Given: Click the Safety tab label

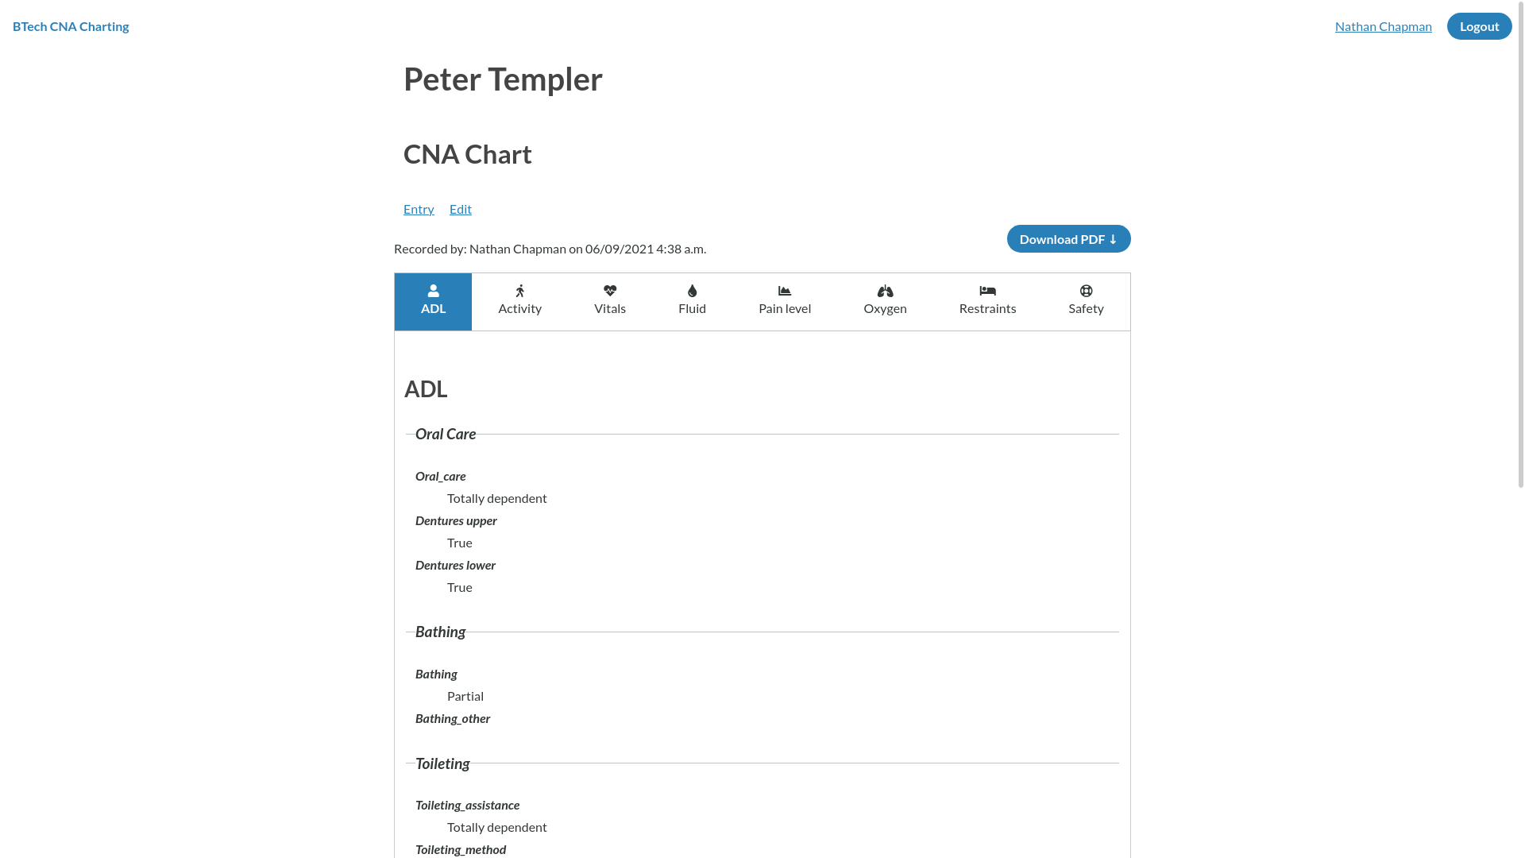Looking at the screenshot, I should [1086, 308].
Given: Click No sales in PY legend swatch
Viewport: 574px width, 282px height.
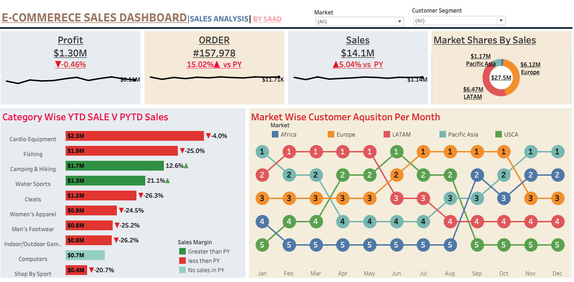Looking at the screenshot, I should click(x=182, y=270).
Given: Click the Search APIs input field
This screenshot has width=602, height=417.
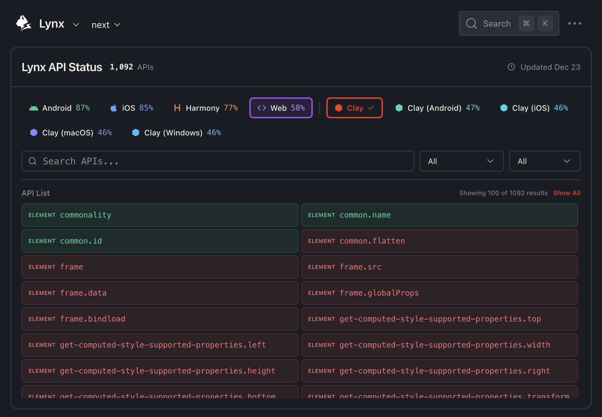Looking at the screenshot, I should (218, 161).
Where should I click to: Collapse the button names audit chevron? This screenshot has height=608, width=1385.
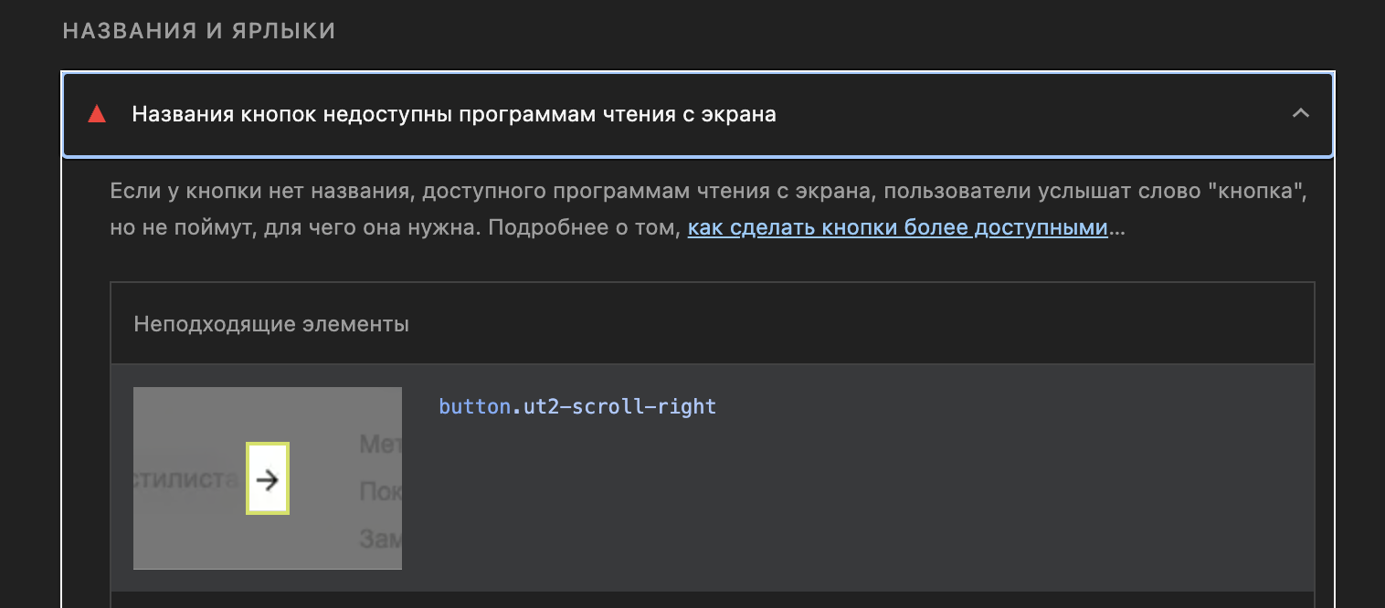click(1300, 114)
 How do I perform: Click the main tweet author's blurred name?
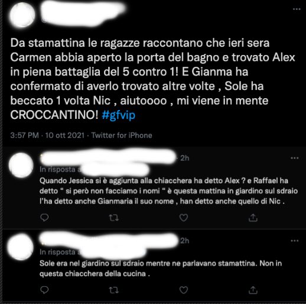pos(83,14)
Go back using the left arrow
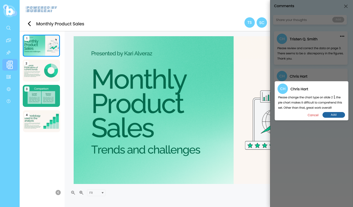Viewport: 353px width, 207px height. 29,24
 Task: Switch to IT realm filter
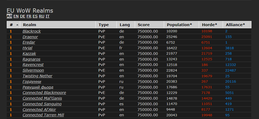click(48, 16)
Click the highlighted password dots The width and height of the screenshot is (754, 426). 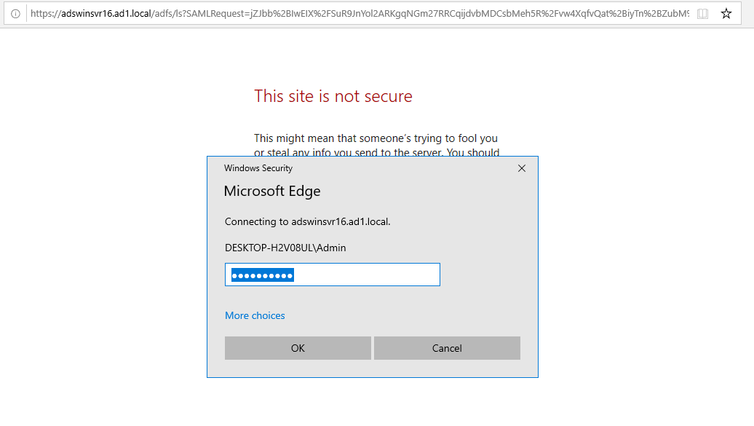(x=263, y=275)
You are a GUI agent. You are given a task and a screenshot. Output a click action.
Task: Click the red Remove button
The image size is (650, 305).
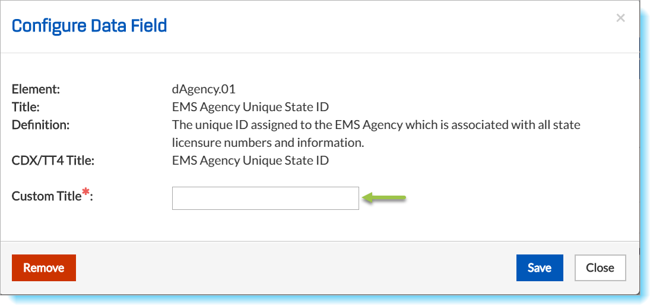44,268
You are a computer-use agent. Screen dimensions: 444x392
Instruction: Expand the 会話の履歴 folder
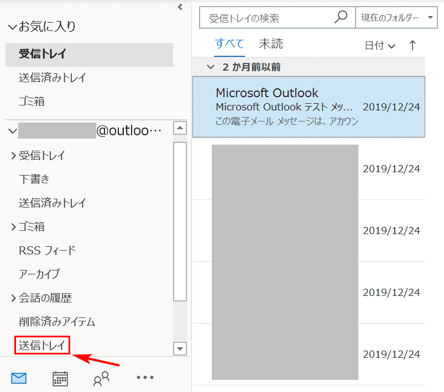tap(13, 298)
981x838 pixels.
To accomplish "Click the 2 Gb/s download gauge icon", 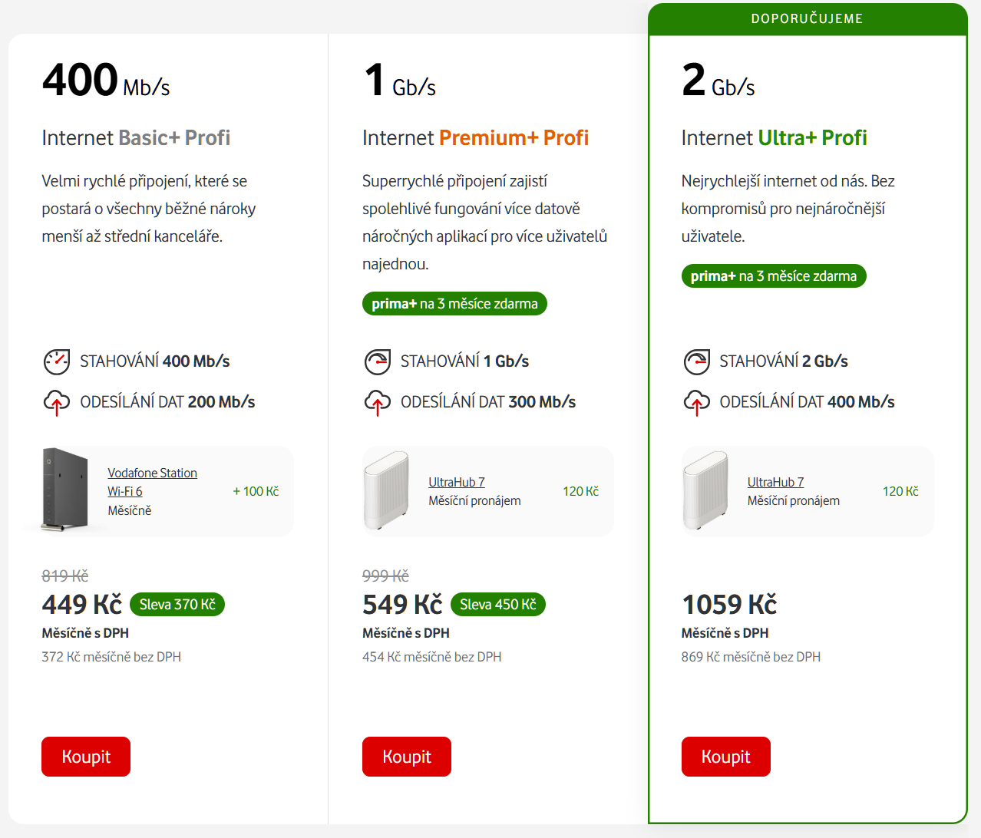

Task details: Identify each line in the records above that contains the word "agent", and copy it out in full.

Solution below:
You are a GUI agent. You are given a task and a screenshot. Output a click action.
You are a computer-use agent. Screen dimensions: 444x392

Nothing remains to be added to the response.